Raghad Amr, perempuan berusia 23 tahun dari Hebron, menceritakan bahwa beberapa jam sebelum pembebasan mereka, para tahanan perempuan mengalami penyiksaan, pemukulan dan penghinaan oleh petugas Israel.
"Tahanan Israel dikatakan dalam kondisi baik dan bahkan diberikan hadiah. Sementara kami diseret dengan rambut kami, dipukuli, dihina. Saya tidak akan pernah melupakan perbandingan ini antara satu pihak dan pihak lainnya," katanya, membandingkan kondisi para sandera Israel yang dibebaskan oleh Hamas pada Minggu.
3. Israel tidak akan ubah kondisi penahanan di penjara mereka
Penjara-penjara Israel terkenal dengan perlakuan buruknya terhadap para tahanan Palestina. Badan-badan PBB, penyelidik dan organisasi hak asasi manusia telah mendokumentasikan penangkapan sewenang-wenang, perlakuan yang tidak manusiawi dan merendahkan martabat, penyiksaan dan kematian warga Palestina dalam tahanan Israel.
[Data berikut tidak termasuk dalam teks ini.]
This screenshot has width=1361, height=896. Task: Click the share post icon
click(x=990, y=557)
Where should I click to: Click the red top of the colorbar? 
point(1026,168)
Pada April 2024, Adnan al-Bursh, kepala ortopedi di Rumah Sakit Al-Shifa di Kota Gaza, meninggal di Penjara Ofer Israel. Keluarganya mengatakan bahwa Bursh disiksa hingga tewas.
“Pembebasan tahanan Palestina, termasuk perempuan dan anak-anak, tidak berarti bahwa kondisi penahanan telah berubah. Negosiator Israel bersikeras bahwa tidak ada yang akan berubah di dalam penjara-penjara Israel,” kata Basil Farraj, asisten profesor di Universitas Birzeit, kepada Al Jazeera.
Menurutnya, sistem penahanan ini bertujuan menghancurkan tahanan Palestina, dengan cara menghancurkan semangat dan jiwa mereka.
"Ini sebenarnya sangat mengkhawatirkan, dan ini menjelaskan mengapa keluarga-keluarga berkumpul untuk menerima orang-orang tercinta mereka karena mereka tahu neraka yang telah dialami oleh para tahanan itu sangat brutal," tambah Farraj.